Toby Harrap first met Lauren Birch working in a café.
Both going through rough patches in their personal lives, they remedied their troubles with after-work drinks and formed a friendship.
Drinks turned quickly to dating.
Back then, though, Toby was Megan: struggling with the knowledge that he didn’t identify with the female gender he’d been assigned to at birth.
Toby and Lauren, along with Toby’s mother Janet, are joining this week’s episode of Insight to discuss the profound impact gender transition can have on relationships with loved ones.
The couple also have a young daughter, Ruby-Rae, who will one day be told that her father is transgender.

Insight guests Lauren Birch and Toby Harrap Source: Insight
For Toby, the experience of transitioning has been, individually, fraught but positive.
But how has his transition affected the generations of family and friends before him, those with him now, and the ones to come after him?
“She had to make that decision: am I going to date a trans man?”
A previous relationship had become somewhat “tortured” when Toby revealed to his then-partner that he was transgender.
With Lauren, it was a different experience.
“The first time we hung out outside of work, he said to me, ‘Look, I actually think I’m transgender’,” says Lauren.
"I was like, oh my god, that’s so exciting, tell me more. I need to know all of the things about it.”
There was an attraction between them, but Toby was hesitant.
“I told her I was transgender before anything happened between us, we were just friends,” he says.
“She had to make that decision: am I going to date a trans man?”
For Lauren, the prospect of dating someone who may, eventually, change genders, was not daunting.
“I was about 16 [when] I came out as bisexual … [but] I don’t particularly have a label,” she says. “I love Toby for who he is, not the gender he is.”
“I love Toby for who he is, not the gender he is.” - Lauren Birch
Her connection to the lesbian community, and the sexual identification that came with it, had been strong.
But she didn’t see it as mutually exclusive with her new relationship; rather, an evolution of her personal sexuality.
“It was fascinating for me,” she says. “I loved watching how the brain works, just watching myself evolve and watching me and Toby evolve as a heterosexual couple.”
Within two years the two were in a steadfast relationship.
Lauren became a catalyst for Toby’s transition, assisting and providing him with the confidence to pursue hormone therapy.
Communication – down to the “nittiest, grittiest details” of sex, cohabitation, parenting and coupledom – has also been crucial in contributing to their now “thriving” relationship and Toby’s fully-realised gender identity.
“If I think of Meg [Megan] I think of an overweight, angry, depressed alcoholic,” says Toby.
“I was a mess of a woman, and now I’m a really well together man.”
"I've basically got the perfect son."
For Toby’s mother, Janet, the transition was also powerful.
“He was heading down a path of destruction, at the time Toby was Meg back then,” she tells Insight’s Jenny Brockie.
“We had got to a point where the little contact that we had was volatile.”
From an early age she’d recognised Toby’s discomfort in his genetically female body, with Toby saying he was never encouraged to be a “girly girl.”
Janet says Lauren was a “saviour” when she came into Toby’s life, and as he began the transition process their relationship repaired.
The birthday before Toby began his hormone treatment, he decided he’d put a dress on one last time, “make-up and hair and the whole nine yards.”
“Mum [had] to say goodbye to her daughter,” Toby explains.
But Janet wasn’t fazed to be ‘losing’ a daughter.
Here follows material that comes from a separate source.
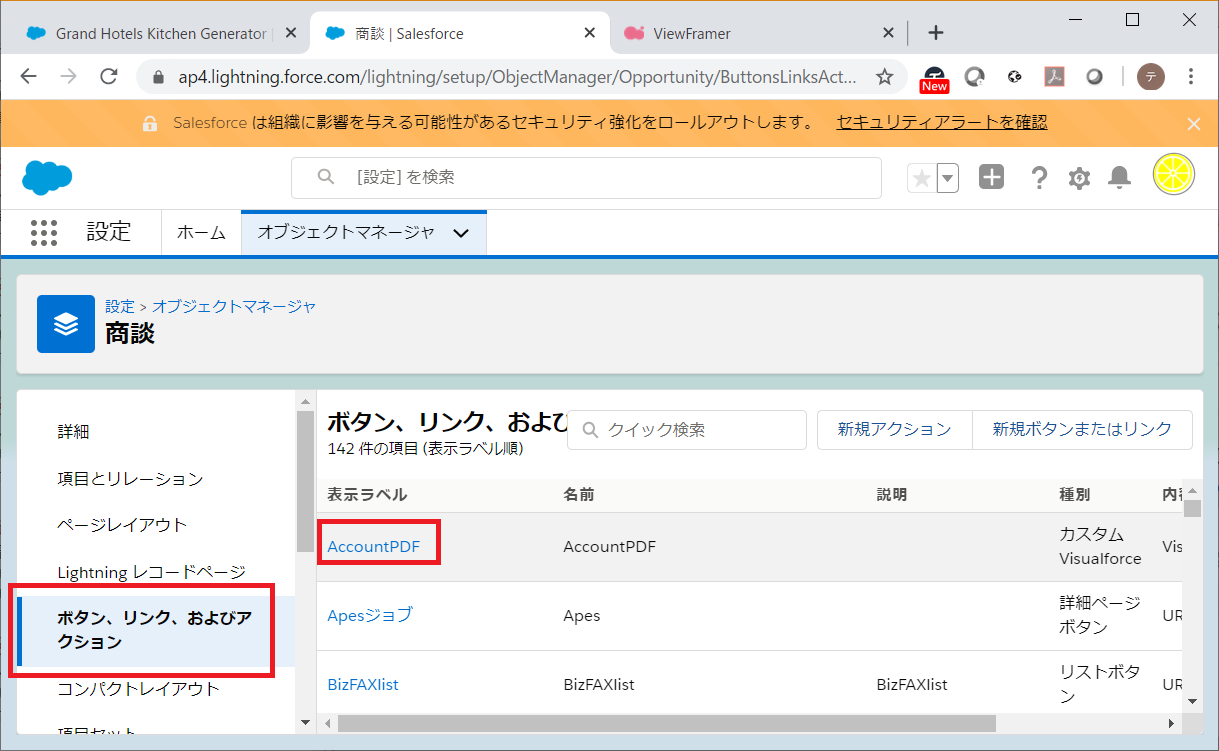
Task: Expand the オブジェクトマネージャ tab chevron
Action: pos(461,233)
The opposite, in fact.
“I don’t feel like I’ve actually lost anything,” she says. “I have got my child back.”
"I have my child back." - Janet Harrap
“Toby was obviously struggling really badly with [his] gender and what that was meaning and the pressures it was putting on him.”
"I’ve basically got the perfect son … I can’t feel bad about that. That’s a good thing.”
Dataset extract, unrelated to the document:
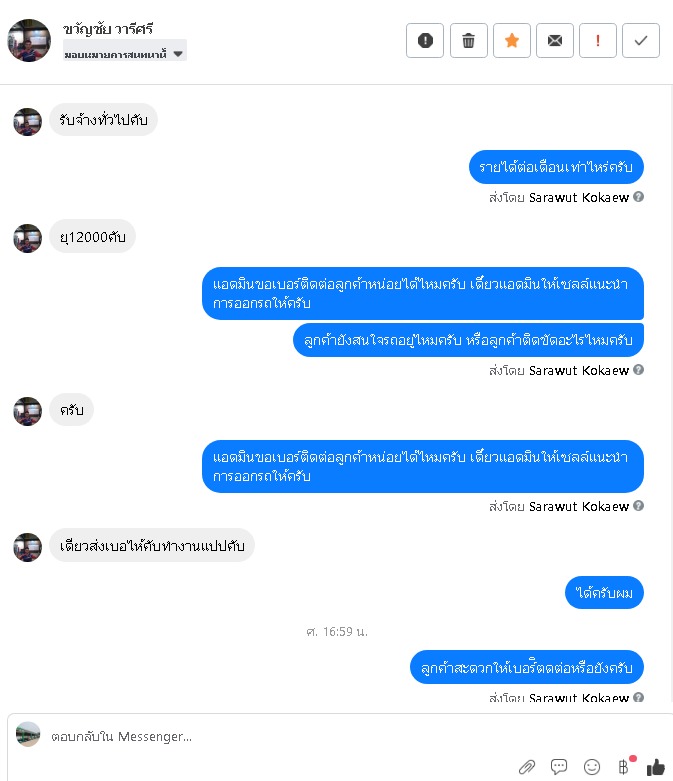Click help icon beside first Sarawut Kokaew label
Viewport: 673px width, 781px height.
point(638,197)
Toby Harrap as a child with mother Janet Source: Supplied
"We plan to raise a very open-minded and aware little girl."
The final generation to experience Toby's transition will be his daughter with Lauren, Ruby-Rae.
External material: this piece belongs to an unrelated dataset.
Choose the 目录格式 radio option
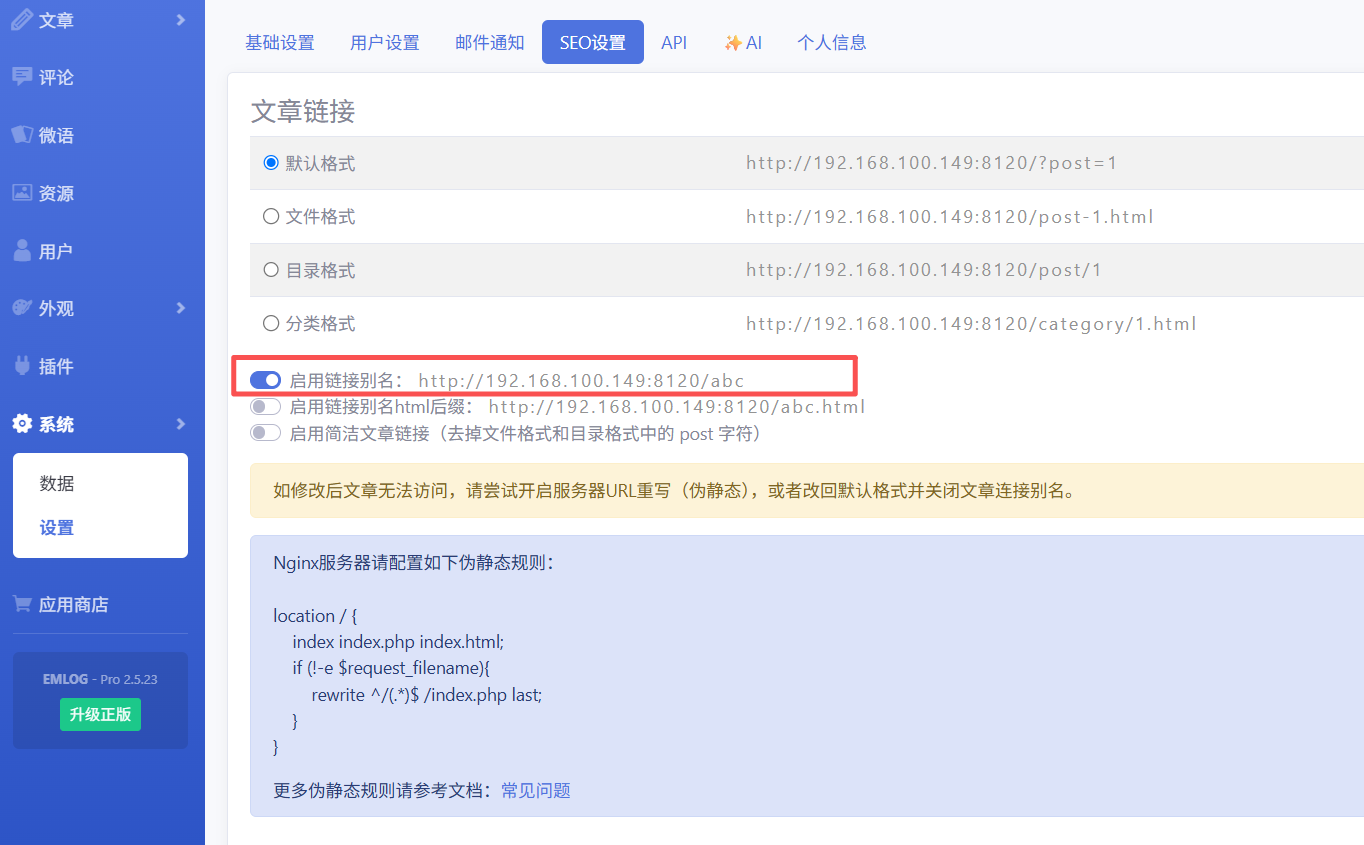Viewport: 1364px width, 845px height. [271, 270]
Born early last year, she was conceived via sperm donation from Toby's brother Nick, which fertilised Lauren's eggs.
Knowing the transition was the right option, it was still hard for Toby to consider he may never have kids as hormone therapy approached.
"I was a bit devastated that I was never going to have children," he says. "I was never going to have a little Harrap running around."
Now, with the sperm donation a success and a baby to raise, the couple are beginning to discuss how they will tell their daughter that her father is transgender.
"We have talked extensively with each other, our parents and my brother, and we all agree that she will grow up knowing the truth," he says.

Toby Harrap and Lauren Birch, with daughter Ruby-Rae Source: Lauren Birch
"The older she gets, the more detailed the information we will give her. She will also know that her uncle is the donor."
"Basically we plan to raise a very open-minded and aware little girl," he says.